Render modes. full inlines each concern’s body into the prompt; index renders a compact one-line-per-concern table that the agent searches on demand (use it for large catalogs like the full CWE list so the prompt stays small); auto (default) picks based on catalog size.

Bundled catalogs

rupu coverage templates list prints them all:

owasp-top10-2021        owasp-api-top10-2023
cwe-top25-2023          cwe-software-development   cwe-research
stride                  secrets-in-source          code-smells
web-security-default    api-security-default

User catalogs may live in .rupu/concerns/ (project) or ~/.rupu/concerns/ (global) and are discovered by name; project overrides global overrides builtin.

Coverage tools the agent gets

When concerns: is set, these tools are injected automatically — you do not list them in the agent’s tools::

ToolPurpose
coverage_markrecord a (concern, file) verdict + evidence
report_findingrecord an issue (severity, location, remediation)
coverage_remaininglist in-scope files still lacking an assertion
coverage_statussummary of assessed-vs-gap progress
coverage_concerns_search / coverage_concerns_detailsearch / fetch full bodies for index-mode catalogs

Running & auditing

All inspection commands take the global --format table|json|csv flag (table is the default; structured commands support table/json, tabular ones also csv).

rupu coverage list                          List targets under .rupu/coverage/
rupu coverage templates {list, show}        List bundled catalogs / print one's concerns
rupu coverage catalog <target>              Print the effective catalog snapshot
rupu coverage show <target>                 Derived view: files touched + assertions + findings
rupu coverage audit <target>                Full report: per-concern coverage, gaps, cross-model, findings
rupu coverage gap <target>                  Just the gaps (in-scope files lacking an assertion)
rupu coverage runs <target>                 List the runs recorded against a target
rupu coverage diff <target> [base compare]  What changed between two runs (defaults: previous latest)
rupu coverage rerun <target> <run_id>       Replay an agent run, appending a new run to the same target

Find a target id with rupu coverage list, then inspect:

rupu coverage audit a1b2c3d4e5f6          # human report
rupu --format json coverage audit a1b2c3d4e5f6   # machine-readable
rupu --format csv  coverage runs  a1b2c3d4e5f6

audit surfaces per-concern coverage, gaps, cross-model attribution, and serendipitous findings; the underlying findings and verdicts come straight from the target’s ledger. Because coverage is surface-uniform, runs dispatched through the control plane accumulate into the same target and show up in the same audit.

The rerun → diff loop

Model output varies run-to-run — sometimes usefully (different angles surface different bugs), but you could never evaluate the combination for completeness. Now you can:

rupu run security-assessor "assess this repo"   # run 1
rupu coverage runs <target>                      # grab run 1's id
rupu coverage rerun <target> <run_id>            # replay it → run 2, same target
rupu coverage diff <target> <run_id> latest      # what did run 2 do differently?

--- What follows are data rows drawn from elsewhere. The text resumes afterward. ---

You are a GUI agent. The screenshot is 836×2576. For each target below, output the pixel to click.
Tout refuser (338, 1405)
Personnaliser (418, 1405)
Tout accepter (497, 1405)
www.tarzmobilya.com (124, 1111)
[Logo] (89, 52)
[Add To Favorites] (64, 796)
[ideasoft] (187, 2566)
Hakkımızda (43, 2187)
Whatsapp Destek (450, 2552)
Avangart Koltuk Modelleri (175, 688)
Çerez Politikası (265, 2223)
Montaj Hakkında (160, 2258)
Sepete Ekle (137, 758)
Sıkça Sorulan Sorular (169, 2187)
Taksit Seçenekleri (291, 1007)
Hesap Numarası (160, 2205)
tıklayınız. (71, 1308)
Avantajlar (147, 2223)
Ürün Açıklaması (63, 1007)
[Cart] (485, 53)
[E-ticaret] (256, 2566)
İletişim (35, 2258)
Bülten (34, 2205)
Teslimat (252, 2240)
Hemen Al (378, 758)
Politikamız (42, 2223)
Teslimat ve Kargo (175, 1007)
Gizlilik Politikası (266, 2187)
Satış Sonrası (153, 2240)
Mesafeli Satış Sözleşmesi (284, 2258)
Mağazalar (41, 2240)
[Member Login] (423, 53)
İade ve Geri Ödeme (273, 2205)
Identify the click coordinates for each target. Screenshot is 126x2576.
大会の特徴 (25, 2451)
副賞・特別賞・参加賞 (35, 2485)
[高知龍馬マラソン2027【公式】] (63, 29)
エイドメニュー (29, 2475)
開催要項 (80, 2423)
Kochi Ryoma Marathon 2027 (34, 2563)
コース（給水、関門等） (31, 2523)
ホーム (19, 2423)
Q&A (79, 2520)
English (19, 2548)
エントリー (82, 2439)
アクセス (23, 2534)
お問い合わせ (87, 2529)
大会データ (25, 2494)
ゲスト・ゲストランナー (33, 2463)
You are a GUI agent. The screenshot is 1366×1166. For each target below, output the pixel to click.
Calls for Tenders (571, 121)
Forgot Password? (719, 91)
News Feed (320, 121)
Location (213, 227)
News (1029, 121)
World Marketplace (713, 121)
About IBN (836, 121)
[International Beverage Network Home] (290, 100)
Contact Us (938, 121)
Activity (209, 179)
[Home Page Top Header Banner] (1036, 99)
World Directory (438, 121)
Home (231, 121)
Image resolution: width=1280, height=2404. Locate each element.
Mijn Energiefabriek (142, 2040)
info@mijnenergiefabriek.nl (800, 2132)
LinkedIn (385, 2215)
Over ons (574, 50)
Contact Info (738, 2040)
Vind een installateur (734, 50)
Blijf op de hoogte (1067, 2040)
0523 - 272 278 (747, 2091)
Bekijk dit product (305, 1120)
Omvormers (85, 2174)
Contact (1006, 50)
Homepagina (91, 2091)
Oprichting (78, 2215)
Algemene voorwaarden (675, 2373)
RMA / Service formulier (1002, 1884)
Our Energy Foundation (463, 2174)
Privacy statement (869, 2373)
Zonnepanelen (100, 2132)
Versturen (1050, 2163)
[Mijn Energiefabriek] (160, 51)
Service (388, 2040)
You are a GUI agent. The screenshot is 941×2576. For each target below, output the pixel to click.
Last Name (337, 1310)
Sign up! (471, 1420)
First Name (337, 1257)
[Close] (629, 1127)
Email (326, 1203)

diff reports four dimensions: cell-coverage delta (newly / no-longer asserted), verdict flips (with clean → finding flagged), findings appeared / disappeared, and file-touch delta.

Note. v1 rerun dispatch covers the agent surface; session / workflow / autoflow runs are captured but rerun returns an explicit “not yet supported” error. A replay re-resolves provider / model / concerns from the agent’s current frontmatter (it goes through rupu run), so those manifest fields are a record of the original run, not replay inputs.

Determinism

Everything the harness controls about what the model sees — concern ordering, the catalog snapshot, and the live file list — is byte-stable and independent of the order catalog inputs are declared in. That makes the model the only source of run-to-run variance, which is exactly what diff measures. The harness does not claim byte-identical model output: prompt construction is deterministic; sampling is not.